## Your task
Restate the records that follow. Every word must match.
Segment Start: Records to use
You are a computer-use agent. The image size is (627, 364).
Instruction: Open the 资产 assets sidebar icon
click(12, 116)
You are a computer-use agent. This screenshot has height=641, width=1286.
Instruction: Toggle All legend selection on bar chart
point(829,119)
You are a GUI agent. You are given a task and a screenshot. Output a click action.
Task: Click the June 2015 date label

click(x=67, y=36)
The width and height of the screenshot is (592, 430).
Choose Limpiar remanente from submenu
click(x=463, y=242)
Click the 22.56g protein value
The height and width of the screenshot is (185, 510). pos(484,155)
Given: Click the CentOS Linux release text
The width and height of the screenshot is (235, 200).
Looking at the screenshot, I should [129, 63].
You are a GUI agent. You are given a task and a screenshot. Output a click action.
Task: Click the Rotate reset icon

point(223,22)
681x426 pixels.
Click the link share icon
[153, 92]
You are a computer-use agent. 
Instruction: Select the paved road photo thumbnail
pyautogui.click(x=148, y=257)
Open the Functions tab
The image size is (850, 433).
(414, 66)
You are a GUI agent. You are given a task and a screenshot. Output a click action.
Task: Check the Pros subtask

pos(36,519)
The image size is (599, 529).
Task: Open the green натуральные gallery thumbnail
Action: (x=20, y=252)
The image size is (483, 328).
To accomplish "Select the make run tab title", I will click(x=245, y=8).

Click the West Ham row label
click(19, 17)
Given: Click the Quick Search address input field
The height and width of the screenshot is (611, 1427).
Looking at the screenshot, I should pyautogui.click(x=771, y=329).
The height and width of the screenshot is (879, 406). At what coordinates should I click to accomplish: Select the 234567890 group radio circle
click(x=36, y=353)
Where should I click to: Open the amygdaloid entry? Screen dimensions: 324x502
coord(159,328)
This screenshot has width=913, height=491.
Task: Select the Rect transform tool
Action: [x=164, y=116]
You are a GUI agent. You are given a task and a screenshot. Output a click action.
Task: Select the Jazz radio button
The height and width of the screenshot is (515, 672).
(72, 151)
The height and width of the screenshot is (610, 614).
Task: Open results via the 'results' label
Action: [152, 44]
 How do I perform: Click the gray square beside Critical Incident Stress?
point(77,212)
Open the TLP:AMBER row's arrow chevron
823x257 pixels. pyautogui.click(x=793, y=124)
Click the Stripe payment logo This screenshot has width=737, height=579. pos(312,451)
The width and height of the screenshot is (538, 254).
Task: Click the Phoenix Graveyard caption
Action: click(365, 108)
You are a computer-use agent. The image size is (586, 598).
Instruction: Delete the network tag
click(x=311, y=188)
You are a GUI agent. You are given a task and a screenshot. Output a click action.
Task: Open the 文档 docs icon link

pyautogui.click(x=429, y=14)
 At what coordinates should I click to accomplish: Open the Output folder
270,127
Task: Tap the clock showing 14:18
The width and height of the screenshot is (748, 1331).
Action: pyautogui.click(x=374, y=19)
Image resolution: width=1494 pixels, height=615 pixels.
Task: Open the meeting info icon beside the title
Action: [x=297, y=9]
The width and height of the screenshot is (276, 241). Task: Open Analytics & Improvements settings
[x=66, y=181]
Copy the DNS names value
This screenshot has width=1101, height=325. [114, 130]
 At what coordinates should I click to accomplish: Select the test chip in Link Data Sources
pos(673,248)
Segment End: Records to use
## The answer
You are a computer-use agent. The image size is (627, 364).
Instruction: Open the 资产 assets sidebar icon
click(12, 116)
You are a computer-use agent. This screenshot has height=641, width=1286.
Instruction: Toggle All legend selection on bar chart
point(829,119)
You are a GUI agent. You are given a task and a screenshot. Output a click action.
Task: Click the June 2015 date label

click(x=67, y=36)
The width and height of the screenshot is (592, 430).
Choose Limpiar remanente from submenu
click(x=463, y=242)
Click the 22.56g protein value
The height and width of the screenshot is (185, 510). pos(484,155)
Given: Click the CentOS Linux release text
The width and height of the screenshot is (235, 200).
Looking at the screenshot, I should [129, 63].
You are a GUI agent. You are given a task and a screenshot. Output a click action.
Task: Click the Rotate reset icon

point(223,22)
681x426 pixels.
Click the link share icon
[153, 92]
You are a computer-use agent. 
Instruction: Select the paved road photo thumbnail
pyautogui.click(x=148, y=257)
Open the Functions tab
The image size is (850, 433).
(414, 66)
You are a GUI agent. You are given a task and a screenshot. Output a click action.
Task: Check the Pros subtask

pos(36,519)
The image size is (599, 529).
Task: Open the green натуральные gallery thumbnail
Action: (x=20, y=252)
The image size is (483, 328).
To accomplish "Select the make run tab title", I will click(x=245, y=8).

Click the West Ham row label
click(19, 17)
Given: Click the Quick Search address input field
The height and width of the screenshot is (611, 1427).
Looking at the screenshot, I should pyautogui.click(x=771, y=329).
The height and width of the screenshot is (879, 406). At what coordinates should I click to accomplish: Select the 234567890 group radio circle
click(x=36, y=353)
Where should I click to: Open the amygdaloid entry? Screen dimensions: 324x502
coord(159,328)
This screenshot has width=913, height=491.
Task: Select the Rect transform tool
Action: [x=164, y=116]
You are a GUI agent. You are given a task and a screenshot. Output a click action.
Task: Select the Jazz radio button
The height and width of the screenshot is (515, 672).
(72, 151)
The height and width of the screenshot is (610, 614).
Task: Open results via the 'results' label
Action: [152, 44]
 How do I perform: Click the gray square beside Critical Incident Stress?
point(77,212)
Open the TLP:AMBER row's arrow chevron
823x257 pixels. pyautogui.click(x=793, y=124)
Click the Stripe payment logo This screenshot has width=737, height=579. pos(312,451)
The width and height of the screenshot is (538, 254).
Task: Click the Phoenix Graveyard caption
Action: click(365, 108)
You are a computer-use agent. The image size is (586, 598).
Instruction: Delete the network tag
click(x=311, y=188)
You are a GUI agent. You are given a task and a screenshot. Output a click action.
Task: Open the 文档 docs icon link

pyautogui.click(x=429, y=14)
 At what coordinates should I click to accomplish: Open the Output folder
270,127
Task: Tap the clock showing 14:18
The width and height of the screenshot is (748, 1331).
Action: pyautogui.click(x=374, y=19)
Image resolution: width=1494 pixels, height=615 pixels.
Task: Open the meeting info icon beside the title
Action: [x=297, y=9]
The width and height of the screenshot is (276, 241). Task: Open Analytics & Improvements settings
[x=66, y=181]
Copy the DNS names value
This screenshot has width=1101, height=325. [114, 130]
 At what coordinates should I click to accomplish: Select the test chip in Link Data Sources
pos(673,248)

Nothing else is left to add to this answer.